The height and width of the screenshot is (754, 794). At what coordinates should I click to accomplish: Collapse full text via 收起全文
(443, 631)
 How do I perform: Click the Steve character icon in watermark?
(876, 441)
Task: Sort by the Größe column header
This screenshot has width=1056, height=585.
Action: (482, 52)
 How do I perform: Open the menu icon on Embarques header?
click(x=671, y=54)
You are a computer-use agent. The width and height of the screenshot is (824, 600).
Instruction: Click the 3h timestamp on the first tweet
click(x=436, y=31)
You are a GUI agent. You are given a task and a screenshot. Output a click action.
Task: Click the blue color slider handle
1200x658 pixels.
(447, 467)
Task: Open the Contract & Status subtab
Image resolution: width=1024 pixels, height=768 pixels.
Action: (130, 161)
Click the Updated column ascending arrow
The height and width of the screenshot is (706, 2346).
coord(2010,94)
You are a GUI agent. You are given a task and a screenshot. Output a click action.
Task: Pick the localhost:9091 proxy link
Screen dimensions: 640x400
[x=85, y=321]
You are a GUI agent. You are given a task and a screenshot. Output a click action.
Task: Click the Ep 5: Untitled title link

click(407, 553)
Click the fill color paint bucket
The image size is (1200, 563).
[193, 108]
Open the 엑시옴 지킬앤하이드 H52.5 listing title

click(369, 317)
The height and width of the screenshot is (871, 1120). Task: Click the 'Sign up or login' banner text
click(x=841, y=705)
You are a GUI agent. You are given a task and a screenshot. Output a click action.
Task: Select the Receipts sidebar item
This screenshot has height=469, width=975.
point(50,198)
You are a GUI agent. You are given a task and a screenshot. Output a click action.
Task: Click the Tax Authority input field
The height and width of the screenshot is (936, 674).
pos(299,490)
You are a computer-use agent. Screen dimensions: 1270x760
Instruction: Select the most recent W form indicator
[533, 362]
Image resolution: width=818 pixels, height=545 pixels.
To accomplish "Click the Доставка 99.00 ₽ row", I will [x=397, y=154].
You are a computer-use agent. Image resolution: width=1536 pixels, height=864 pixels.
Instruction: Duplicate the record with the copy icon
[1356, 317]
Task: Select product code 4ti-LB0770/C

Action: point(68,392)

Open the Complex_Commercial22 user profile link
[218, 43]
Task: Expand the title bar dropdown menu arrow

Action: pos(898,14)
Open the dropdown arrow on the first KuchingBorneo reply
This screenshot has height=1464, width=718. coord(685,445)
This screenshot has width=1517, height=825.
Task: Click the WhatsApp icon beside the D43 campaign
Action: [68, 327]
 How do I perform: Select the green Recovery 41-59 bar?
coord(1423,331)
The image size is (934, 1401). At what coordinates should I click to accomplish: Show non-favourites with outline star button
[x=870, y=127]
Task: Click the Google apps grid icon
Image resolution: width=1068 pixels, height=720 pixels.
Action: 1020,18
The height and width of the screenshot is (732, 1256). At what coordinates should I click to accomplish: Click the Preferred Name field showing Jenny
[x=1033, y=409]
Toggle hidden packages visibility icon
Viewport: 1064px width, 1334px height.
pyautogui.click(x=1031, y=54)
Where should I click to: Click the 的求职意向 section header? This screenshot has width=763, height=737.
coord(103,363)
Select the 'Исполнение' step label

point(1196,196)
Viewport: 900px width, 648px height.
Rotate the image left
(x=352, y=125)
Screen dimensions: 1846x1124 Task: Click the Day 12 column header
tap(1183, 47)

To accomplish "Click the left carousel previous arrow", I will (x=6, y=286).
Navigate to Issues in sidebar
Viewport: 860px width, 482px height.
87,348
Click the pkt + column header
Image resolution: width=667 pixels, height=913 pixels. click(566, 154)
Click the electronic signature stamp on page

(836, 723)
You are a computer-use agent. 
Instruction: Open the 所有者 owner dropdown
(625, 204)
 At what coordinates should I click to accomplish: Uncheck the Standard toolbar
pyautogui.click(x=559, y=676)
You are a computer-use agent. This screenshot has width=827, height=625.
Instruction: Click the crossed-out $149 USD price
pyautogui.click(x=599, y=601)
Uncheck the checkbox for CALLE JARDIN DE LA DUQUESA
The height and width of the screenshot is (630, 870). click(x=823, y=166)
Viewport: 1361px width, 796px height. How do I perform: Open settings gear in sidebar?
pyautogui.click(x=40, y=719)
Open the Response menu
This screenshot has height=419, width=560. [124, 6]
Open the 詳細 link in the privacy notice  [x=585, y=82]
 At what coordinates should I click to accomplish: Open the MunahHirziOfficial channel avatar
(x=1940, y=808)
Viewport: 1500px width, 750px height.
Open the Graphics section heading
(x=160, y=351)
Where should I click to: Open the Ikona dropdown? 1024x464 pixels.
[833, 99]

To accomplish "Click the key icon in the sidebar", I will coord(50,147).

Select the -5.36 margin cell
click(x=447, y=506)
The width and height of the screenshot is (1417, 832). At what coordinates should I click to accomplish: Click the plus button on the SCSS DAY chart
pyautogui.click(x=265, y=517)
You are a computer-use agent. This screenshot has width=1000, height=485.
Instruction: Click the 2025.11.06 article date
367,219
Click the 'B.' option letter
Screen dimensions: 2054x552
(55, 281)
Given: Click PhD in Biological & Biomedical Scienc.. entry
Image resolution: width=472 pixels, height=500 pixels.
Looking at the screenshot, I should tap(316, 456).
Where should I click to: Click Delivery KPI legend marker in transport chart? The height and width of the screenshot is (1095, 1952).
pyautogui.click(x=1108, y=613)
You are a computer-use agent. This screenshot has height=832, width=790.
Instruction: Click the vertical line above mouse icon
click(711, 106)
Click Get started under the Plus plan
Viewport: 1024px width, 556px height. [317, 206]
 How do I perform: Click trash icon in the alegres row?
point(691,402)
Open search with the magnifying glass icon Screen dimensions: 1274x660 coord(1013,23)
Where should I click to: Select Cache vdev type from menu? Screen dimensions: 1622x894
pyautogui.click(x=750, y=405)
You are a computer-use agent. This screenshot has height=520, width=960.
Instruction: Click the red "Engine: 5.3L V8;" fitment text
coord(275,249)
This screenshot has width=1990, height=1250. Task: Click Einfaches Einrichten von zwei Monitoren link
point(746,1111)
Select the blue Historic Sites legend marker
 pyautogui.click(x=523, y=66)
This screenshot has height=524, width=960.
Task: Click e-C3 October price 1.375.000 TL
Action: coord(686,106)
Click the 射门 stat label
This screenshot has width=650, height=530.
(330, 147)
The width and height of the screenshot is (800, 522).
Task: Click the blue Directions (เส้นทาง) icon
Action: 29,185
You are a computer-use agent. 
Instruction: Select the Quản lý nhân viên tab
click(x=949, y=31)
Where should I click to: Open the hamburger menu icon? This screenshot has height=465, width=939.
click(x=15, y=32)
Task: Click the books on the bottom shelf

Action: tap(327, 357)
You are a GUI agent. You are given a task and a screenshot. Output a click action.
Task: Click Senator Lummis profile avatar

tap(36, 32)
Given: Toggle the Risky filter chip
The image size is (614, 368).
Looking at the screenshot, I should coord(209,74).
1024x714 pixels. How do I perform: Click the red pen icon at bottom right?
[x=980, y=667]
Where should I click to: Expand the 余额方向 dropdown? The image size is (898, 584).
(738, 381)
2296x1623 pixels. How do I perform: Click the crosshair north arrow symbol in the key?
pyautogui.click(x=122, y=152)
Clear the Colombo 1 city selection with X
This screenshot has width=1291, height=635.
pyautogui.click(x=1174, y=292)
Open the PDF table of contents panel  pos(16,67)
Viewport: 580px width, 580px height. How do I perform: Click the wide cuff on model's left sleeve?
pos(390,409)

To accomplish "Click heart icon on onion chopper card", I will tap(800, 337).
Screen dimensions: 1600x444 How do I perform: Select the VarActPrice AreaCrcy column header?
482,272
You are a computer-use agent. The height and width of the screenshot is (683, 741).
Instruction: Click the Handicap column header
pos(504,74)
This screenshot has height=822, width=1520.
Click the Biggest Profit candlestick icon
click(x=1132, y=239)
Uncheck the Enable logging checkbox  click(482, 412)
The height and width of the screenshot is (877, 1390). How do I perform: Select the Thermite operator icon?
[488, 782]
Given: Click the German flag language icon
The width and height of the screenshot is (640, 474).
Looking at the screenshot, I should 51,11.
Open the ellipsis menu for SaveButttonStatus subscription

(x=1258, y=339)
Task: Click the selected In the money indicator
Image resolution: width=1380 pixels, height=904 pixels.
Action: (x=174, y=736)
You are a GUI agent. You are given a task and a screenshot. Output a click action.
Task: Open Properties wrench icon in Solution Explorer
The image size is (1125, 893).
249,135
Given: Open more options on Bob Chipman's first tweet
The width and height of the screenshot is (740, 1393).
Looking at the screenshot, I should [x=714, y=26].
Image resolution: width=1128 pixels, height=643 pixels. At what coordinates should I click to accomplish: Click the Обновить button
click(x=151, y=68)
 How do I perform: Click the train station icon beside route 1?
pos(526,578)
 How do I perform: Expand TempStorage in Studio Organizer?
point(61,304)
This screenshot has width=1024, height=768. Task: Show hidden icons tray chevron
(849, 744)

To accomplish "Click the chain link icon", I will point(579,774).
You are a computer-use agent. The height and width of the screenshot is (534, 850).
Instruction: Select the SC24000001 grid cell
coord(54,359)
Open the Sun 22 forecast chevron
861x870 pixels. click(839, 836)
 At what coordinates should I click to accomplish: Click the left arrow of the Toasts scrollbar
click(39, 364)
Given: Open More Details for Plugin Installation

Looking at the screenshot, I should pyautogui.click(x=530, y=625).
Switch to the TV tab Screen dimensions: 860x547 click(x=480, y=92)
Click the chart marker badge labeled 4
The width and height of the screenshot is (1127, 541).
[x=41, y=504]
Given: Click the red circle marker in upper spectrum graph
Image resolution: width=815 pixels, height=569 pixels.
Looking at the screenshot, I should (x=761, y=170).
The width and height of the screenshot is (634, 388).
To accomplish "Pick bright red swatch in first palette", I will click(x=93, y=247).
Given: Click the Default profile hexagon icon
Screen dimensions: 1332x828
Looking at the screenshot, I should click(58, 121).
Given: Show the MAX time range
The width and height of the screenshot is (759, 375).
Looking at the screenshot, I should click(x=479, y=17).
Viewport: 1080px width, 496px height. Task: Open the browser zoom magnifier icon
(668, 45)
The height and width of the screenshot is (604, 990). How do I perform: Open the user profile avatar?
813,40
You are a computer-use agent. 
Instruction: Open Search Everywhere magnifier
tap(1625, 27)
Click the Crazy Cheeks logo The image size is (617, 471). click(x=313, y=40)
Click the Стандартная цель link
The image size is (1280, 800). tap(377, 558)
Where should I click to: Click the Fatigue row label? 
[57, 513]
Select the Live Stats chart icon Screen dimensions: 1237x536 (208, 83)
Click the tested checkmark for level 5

REQUIREMENT: Pull every line containing "Toggle" from the entries above and copy it.

SOLUTION BELOW:
Toggle hidden packages visibility icon
Given: Toggle the Risky filter chip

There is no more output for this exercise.